Sigmund Freud, known as the father of psychoanalysis, began the discussion of defense mechanisms in the nineteenth century in relation to the subconscious defenses of the id, ego, and superego.[1] These initial defense mechanisms were more clearly defined and analyzed by his daughter, Anna Freud, in the twentieth century. She created 10 major defense mechanisms, but the number of mechanisms has since been increased by later psychoanalysts.

Function

Anna Freud defined these defense mechanisms as "unconscious resources used by the ego" to decrease internal stress ultimately.[2] Patients often devise these unconscious mechanisms to decrease conflict within themselves, specifically between the superego and id. Psychodynamic therapy is used by clinicians to help orient patients to their own unconscious processes. By recognizing and identifying these processes, patients improve their self-awareness and gain a new understanding of their own behaviors. These insights can be helpful to patients with a variety of mental health disorders, including depression, anxiety, eating disorders, and personality disorders.[3] 

Issues of Concern

As we progress from childhood to adolescence and then progress from adolescence into adulthood, these psychological defense mechanisms can persist from one phase to the next, regress to earlier phases in response to stressors, or can evolve over time.[4] Defense mechanisms can be internalized or externalized, resulting in corresponding behavior problems, which can complicate psychiatric treatment.[5] Having a thorough understanding of defense mechanisms can help clinicians progress through treatment and avoid pitfalls. For example, recognizing the presence of defense mechanisms during a patient encounter can help maintain an appropriate therapeutic and professional relationship.[6]

Clinical Significance

If defense mechanisms are identified and adolescence, it can help predict further development of personality disorders.[7] Therefore, the early identification of defense mechanisms can have great clinical significance. Depending on the context and the severity, defense mechanisms can be either maladaptive or adaptive.[8]

Primitive Defense Mechanisms [1] [9]

Acting out: The development of detrimental behaviors that distract attention and energy away from other stressors. This defense mechanism may be present in conduct disorder, antisocial personality disorder, or oppositional defiant disorder. 

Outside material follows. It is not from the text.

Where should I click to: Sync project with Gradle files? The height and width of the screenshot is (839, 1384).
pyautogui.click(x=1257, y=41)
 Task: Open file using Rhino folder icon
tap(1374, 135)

Avoidance: Dismissing thoughts or feelings that are uncomfortable or keeping away from people, places, or situations associated with uncomfortable thoughts or feelings. This defense mechanism may be present in post-traumatic stress disorder, where one avoids the location of a traumatic motor vehicle accident or avoids driving completely. 

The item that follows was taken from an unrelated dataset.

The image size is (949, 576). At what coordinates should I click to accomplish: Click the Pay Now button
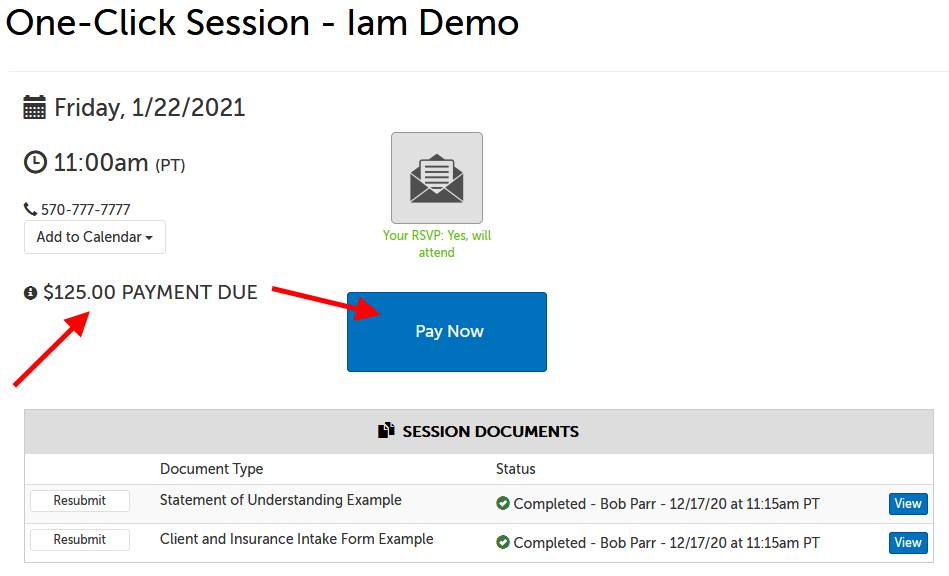446,331
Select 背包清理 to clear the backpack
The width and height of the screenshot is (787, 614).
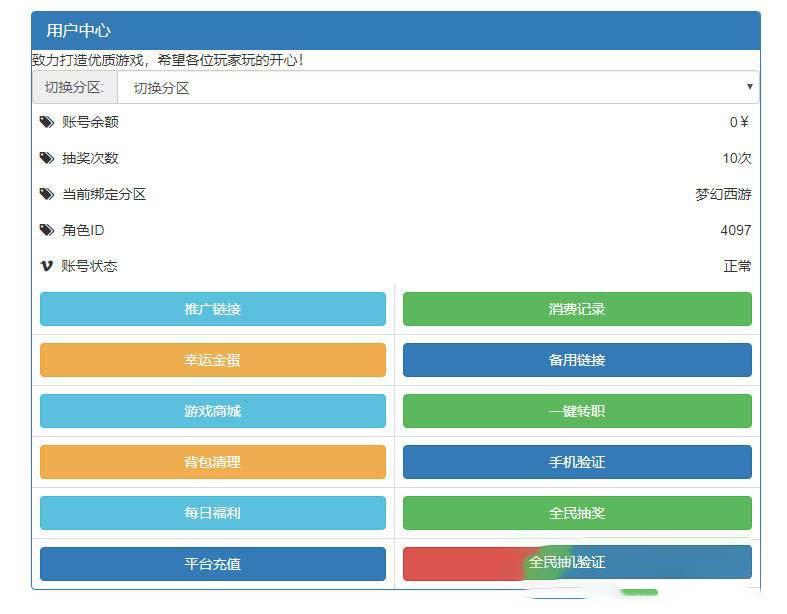tap(213, 462)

Conversion: The development of physical symptoms that cannot be explained by pathophysiology or physical injury. This defense mechanism is recognized in conversion disorder, also known as functional neurologic symptom disorder. 

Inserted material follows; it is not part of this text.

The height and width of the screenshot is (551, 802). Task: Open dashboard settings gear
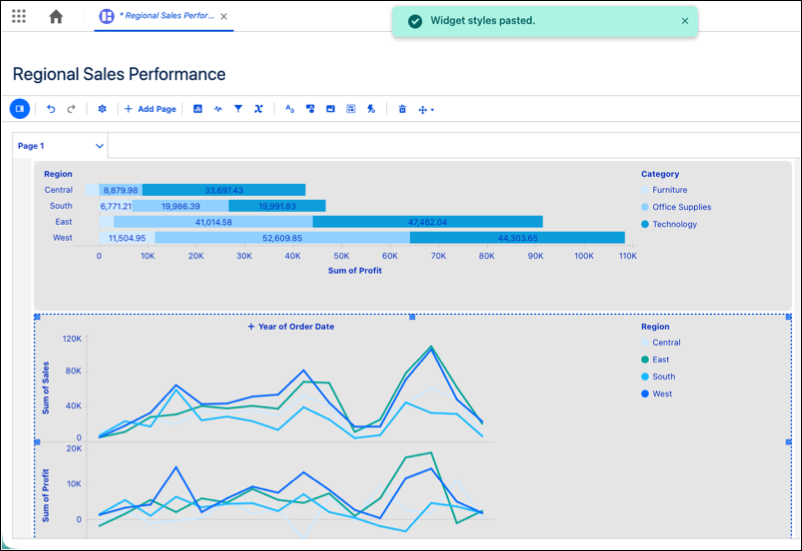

Denial: Dismissing external reality and instead focusing on internal explanations or fallacies and thereby avoiding the uncomfortable reality of a situation. This defense mechanism may be present in someone who continues to shop for expensive designer clothes despite being in serious financial debt. 

Identification: The internalization or reproduction of behaviors observed in others, such as a child developing the behavior of his or her parents without conscious realization of this process. Identification is also known as introjection. 

Projection: Attributing one’s own maladaptive inner impulses to someone else. For example, someone who commits an episode of infidelity in their marriage may then accuse their partner of infidelity or may become more suspicious of their partner. 

Regression: Adapting one’s behavior to earlier levels of psychosocial development. For example, a stressful event may cause an individual to regress to bed-wetting after they have already outgrown this behavior. 

Repression: Subconsciously blocking ideas or impulses that are undesirable. This defense mechanism may be present in someone who has no recollection of a traumatic event, even though they were conscious and aware during the event. 

Schizoid fantasy: Creating an internal retreat into one’s imagination to avoid uncomfortable situations. This defense mechanism may present commonly in children or later in development, may be present in schizoid personality disorder. 

Splitting: Failing to reconcile both positive and negative attributes into a whole understanding of a person or situation, resulting in all-or-none thinking. Splitting is commonly associated with borderline personality disorder. 

Higher-level Defense Mechanisms [10]

Anticipation: The devotion of one’s effort to solving problems before they arise. This defense mechanism may be present in someone who prepares for an important job interview by practicing their answers to the toughest questions. 

Compensation: Focusing on achievement in one area of life in order to distract attention away from the inadequacy or fear of inadequacy in another area of life. This defense mechanism may be present in a student who receives poor grades on their report card and then devotes more time and effort to extracurricular clubs and activities. 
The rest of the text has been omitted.